AlignMe allows for alignments of any kind of profiles like secondary structure predictions obtained from PSIPRED and from membrane predictions from OCTOPUS. The user has to choose the column from which the values should be taken, and it is possible to skip over commented lines using the “headerlines” option in the similarity score file see example.

Smoothing methods

Alignments with hydrophobicity scales allow the usage of sliding windows to generate a smoothed hydrophobicity plot that is not based on single amino acid positions only but also takes neighboring amino acids into account. The supported sliding window types are:

rectangular

In a rectangular window the (hydrophobicity) values of all amino acids within the window contribute equally to the total, which is then divided by the width of the window. This value is then assigned to the position at the window centre, so that the values of the neighboring residues are effectively used to smooth out the profile. This option may be used in combination with a 6 gap-penalty set to subdivide the sequence into two regions with different gap penalties according to a threshold value (see section on gap penalties).

triangular

The principle of a triangular window is similar to that of a rectangular window but emphasizes the value associated with the amino acid at the centre of the window, whereas the contribution of values either side decreases linearly from the central position. Thus, profiles become smoothed, but less drastically than in the case of the rectangular window. This option is may be useful in combination with a 6 gap-penalty set and a threshold value (see section on gap penalties).

sinusoidal

In sinusoidal averaging, the contribution of amino-acid positions either side of the central position will vary according to a sine wave. Thus, every 3.4th amino acid will contribute fully to the averaging, whereas every 1.7th amino acid contributes nothing to the averaging.

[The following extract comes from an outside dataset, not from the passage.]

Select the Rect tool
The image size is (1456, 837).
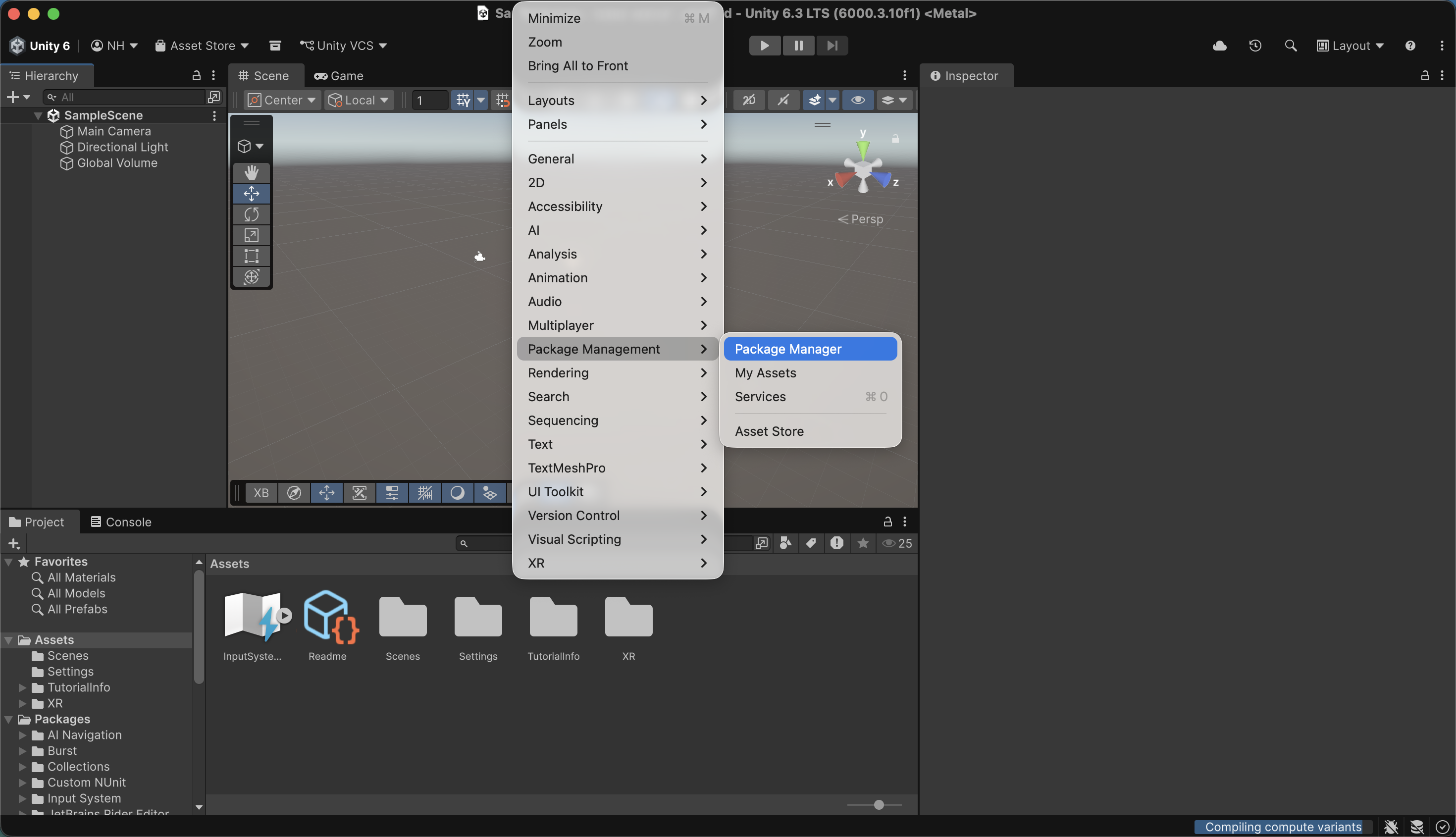[251, 256]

Such sinusoidal window-averaging may be useful for aligning proteins consisting mainly of alpha helices because it mimics the periodicity of amino acid properties in a helix. Thus, for a position that is on a hydrophobic face of a helix, its score will be averaged along with other hydrophobic residues, but not with the hydrophilic residues in-between.

zigzag

A zigzag window tries to imitate the alternating hydrophobicity pattern of a beta-sheet (i.e. one side is hydrophobic and the other hydrophilic). Starting from the window-centre (i) every second amino acid contributes to the averaging of the central residue.

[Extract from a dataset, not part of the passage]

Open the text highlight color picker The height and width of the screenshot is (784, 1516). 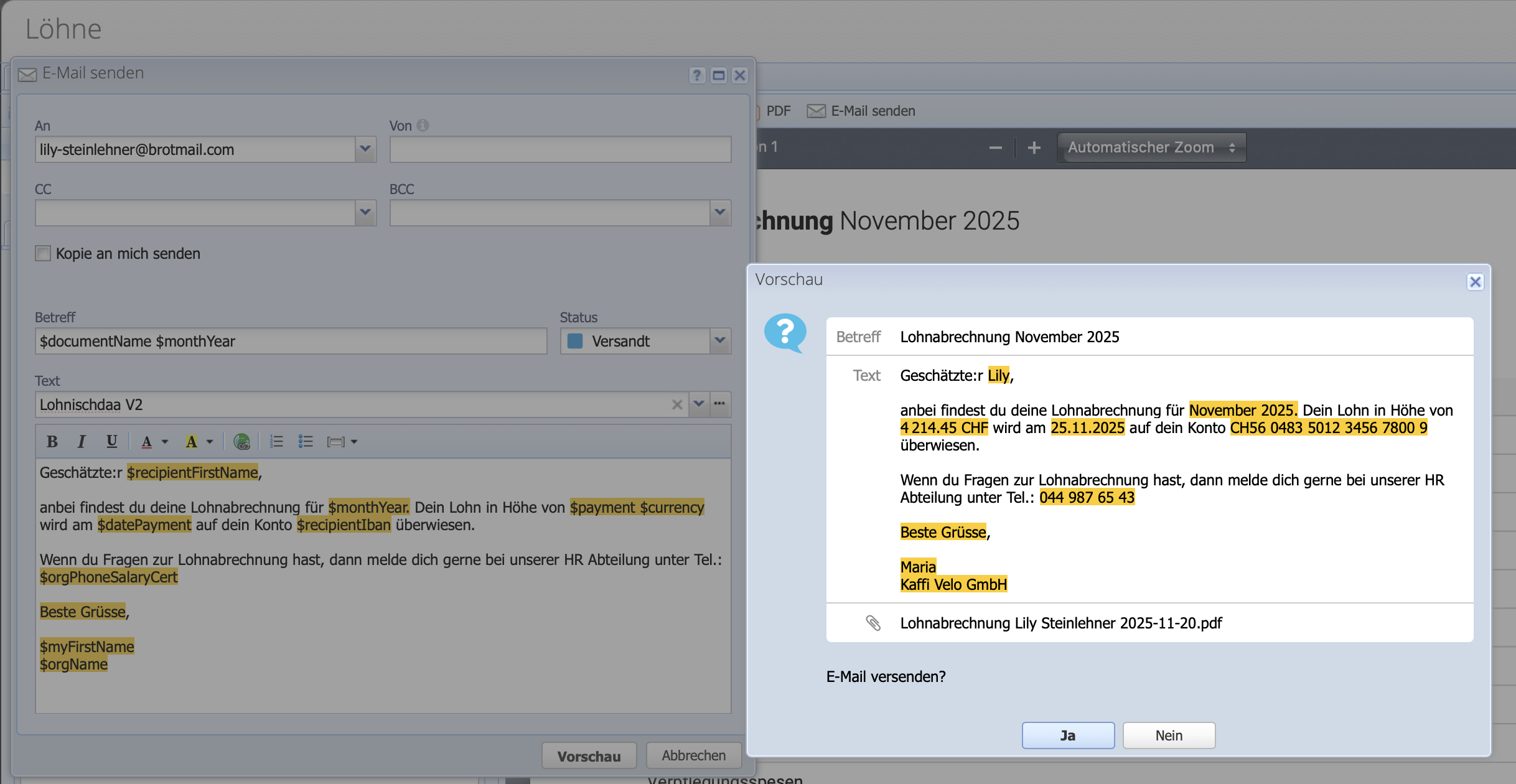point(210,442)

Example for a window size of 5:

Positions i-2, i, i-2 contribute to the average, whereas positions i-1 and i+1 have no effect on the average.

triangular_msa

To create average hydropathy profiles based on two MSAs, a triangular sliding window can be used. There are two main steps in this procedure:

  1. For every sequence in the MSA its own window-averaged hydropathy profile is calculated first. Due to the presence of gaps in the MSA, the sliding window in this case is flexible, i.e. its length can be extended by a number of gaps found on every side of the window, so that the window of a specified length N still covers N non-gappy positions.
  2. After average hydropathy profiles have been calculated for every sequence in the MSA, the average hydropathy profile of the entire MSA is calculated by averaging hydrophobicity values at every position in the MSA. At every position of the MSA hydrophobicity values are summed up, while gaps are ignored. Then the total sum at every position of the MSA is divided by the number of non-gaps.

Anchors

Each anchor has to be given as a line in the anchor file, following this scheme:
position_in_first_sequence position_in_second_sequence strength

e.g.: 25 36 1000

This would align residue 25 in the first sequence with residue 36 of the second sequence with a relative strength of 1000.